Ты всю жизнь трудись натужно, Чтобы деньги получать!«Чи фущю дзизюни торудзиси начюдзюно…» – пыжится передо мной широкоплечий сержант – Исимура, кажется… – из Немуро (тоже кажется…), и я вижу, как у него под черным ежиком от неимоверного интеллектуального напряжения багровеет кожа на затылке. А мои набухшие апрельскими вербными почками веки продолжают неумолимо смежаться, и вот еще секунду назад более или менее отчетливый силуэт крепкого в мышцах и воле и широкого в кости и душе Ганина вдруг начинает терять свои конкретные черты, и я перестаю различать на лучезарном лице доморощенного пиита его самоупоенные серые очи… Главное в этом деле – не умение произносить «де» вместо «дзе», главное – не уронить чугунную голову на хрупкий столик. «Уменье спать и видеть сны…» Это уже не Ганин и не Байрон, а другой… Помню еще: «Антон Павлович (он же, кстати, Палыч) Чехов, «Спать хочется»… Был бы чужой – давно убил бы, придушил – и дело с концом, как у этого-самого ихнего циничного Палыча, но тут все-таки Ганин, все-таки десять лет относительно крепкой мужской дружбы – авантюрной и бесшабашной, без всяких там «ты мне – я тебе», «человек человеку – друг, товарищ и медбрат» и «все братья – сестры», без сентиментальных соплей и панибратских излишеств. А так, был бы не свой – придушил бы пухлой перьевой подушкой, чтоб не докапывался со своей фонетикой, – и все, и никаких там хозяйственных Ларис с клейким рисом и лишних денег со скаредных небес…
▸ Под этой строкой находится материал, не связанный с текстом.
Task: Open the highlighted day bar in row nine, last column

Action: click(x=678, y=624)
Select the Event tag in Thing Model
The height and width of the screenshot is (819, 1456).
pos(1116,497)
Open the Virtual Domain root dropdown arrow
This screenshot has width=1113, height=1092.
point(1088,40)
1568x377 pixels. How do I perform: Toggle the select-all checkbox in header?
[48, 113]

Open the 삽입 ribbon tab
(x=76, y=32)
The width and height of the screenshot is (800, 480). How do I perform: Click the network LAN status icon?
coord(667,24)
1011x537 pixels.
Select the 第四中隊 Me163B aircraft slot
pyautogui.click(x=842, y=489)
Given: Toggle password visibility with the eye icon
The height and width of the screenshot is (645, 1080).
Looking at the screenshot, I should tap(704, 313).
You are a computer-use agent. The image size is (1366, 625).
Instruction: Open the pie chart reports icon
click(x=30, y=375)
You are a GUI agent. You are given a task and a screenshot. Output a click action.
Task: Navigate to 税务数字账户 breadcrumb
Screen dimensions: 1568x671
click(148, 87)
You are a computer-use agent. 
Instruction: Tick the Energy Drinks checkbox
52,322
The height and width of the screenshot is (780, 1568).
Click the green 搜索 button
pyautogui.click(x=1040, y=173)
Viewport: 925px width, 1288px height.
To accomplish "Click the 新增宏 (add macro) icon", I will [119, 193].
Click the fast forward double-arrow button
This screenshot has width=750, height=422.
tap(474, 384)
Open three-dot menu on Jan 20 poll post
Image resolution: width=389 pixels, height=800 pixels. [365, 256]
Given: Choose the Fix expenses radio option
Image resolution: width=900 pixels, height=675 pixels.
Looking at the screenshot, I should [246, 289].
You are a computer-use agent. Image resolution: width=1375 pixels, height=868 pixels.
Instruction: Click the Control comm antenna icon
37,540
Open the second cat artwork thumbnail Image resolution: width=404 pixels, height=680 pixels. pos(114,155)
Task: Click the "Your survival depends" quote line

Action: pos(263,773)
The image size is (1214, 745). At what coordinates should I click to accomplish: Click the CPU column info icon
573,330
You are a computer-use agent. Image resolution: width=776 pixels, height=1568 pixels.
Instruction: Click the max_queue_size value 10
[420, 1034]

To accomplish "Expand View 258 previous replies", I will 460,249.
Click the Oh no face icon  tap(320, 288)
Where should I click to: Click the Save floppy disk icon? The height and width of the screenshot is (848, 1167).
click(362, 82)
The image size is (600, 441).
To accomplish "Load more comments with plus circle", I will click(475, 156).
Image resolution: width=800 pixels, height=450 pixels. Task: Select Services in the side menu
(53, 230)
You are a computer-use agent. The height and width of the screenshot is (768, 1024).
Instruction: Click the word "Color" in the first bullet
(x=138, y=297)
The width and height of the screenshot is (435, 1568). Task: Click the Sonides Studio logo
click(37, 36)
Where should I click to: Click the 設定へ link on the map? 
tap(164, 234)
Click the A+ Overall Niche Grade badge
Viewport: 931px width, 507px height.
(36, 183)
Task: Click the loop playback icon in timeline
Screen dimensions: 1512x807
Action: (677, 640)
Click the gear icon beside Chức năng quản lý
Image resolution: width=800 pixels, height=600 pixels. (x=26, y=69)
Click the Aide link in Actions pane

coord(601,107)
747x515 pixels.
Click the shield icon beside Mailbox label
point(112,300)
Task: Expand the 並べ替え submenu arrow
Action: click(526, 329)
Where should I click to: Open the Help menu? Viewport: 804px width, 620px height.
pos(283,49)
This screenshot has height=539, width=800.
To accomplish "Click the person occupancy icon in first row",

И тут вдруг, как непременное напоминание о непреклонных, скупящихся на деньги и свободу небесах или, скорее, как непритязательная прелюдия к изощренной мести за черные мысли о ближнем и старые песни о главном, – удар в самое сердце: сперва – легкий интимный тычок под левый сосок, а за ним – долгое нервное поколачивание, как будто эта маленькая серебристая сволочь решила пробить всепроникающим электричеством и порожденным им могучим магнетизмом мою грудную клетку и в прямом смысле слова докопаться до щепетильного источника моих душевных невзгод и духовных исканий. И не поймешь сначала: то ли это волшебное избавление от бесконечной языковой пытки, то ли садистская утеха карманного тюремщика, не дающего бедному заключенному уснуть в течение нескольких дней. Одно только понятно наверняка: я правильно сделал, что перед началом урока отключил в мобильнике звонок и переставил его на вибратор, иначе сейчас Ганин услышал бы подаренную им же нехитрую мелодию о праздной прогулке какого-то длинношеего оболтуса по летней Москве из древнего черно-белого фильма эпохи Москвошвея-Моссельпрома, под которую бодренько взбегает по эскалатору метро их тогда еще безусый и вменяемый Никита Михалков.
Падавшая обреченной Пизанской башней верхняя часть моего тела по команде вибрирующего мобильника прекратила падение. Я извлек из нагрудного кармана трепыхающегося «оловянного солдатика», остановил его неуемную осеннюю дрожь, малость ожившими глазами извинился перед Ганиным и вышел в коридор. В нос тут же ударил сладко-затхлый запах дешевого табака, благо класс находится аккурат напротив площадки для курения, – неистребимый аромат безвозвратно ушедших времен наполеоновских планов и гагаринских амбиций. Я машинально пальцами правой руки зажал на мгновение ноздри, затем тут же улыбнулся своей наивности и наконец посмотрел на дисплей своего сотового: звонил Нисио, видимо, в целях проверки моего местонахождения. Мое майорское положение, в общем-то, позволяет мне в этот ранний час не сидеть среди зеленых сержантов и не повторять за Ганиным его лингвистическую ахинею, а не спеша попивать дурной – слабенький и невразумительный – «кофе по-американски» в какой-нибудь забегаловке подле станции метро «Макоманаи»› откуда обычно все мы добираемся до полицейской академии, если едем сюда не на машине, а на общественном транспорте.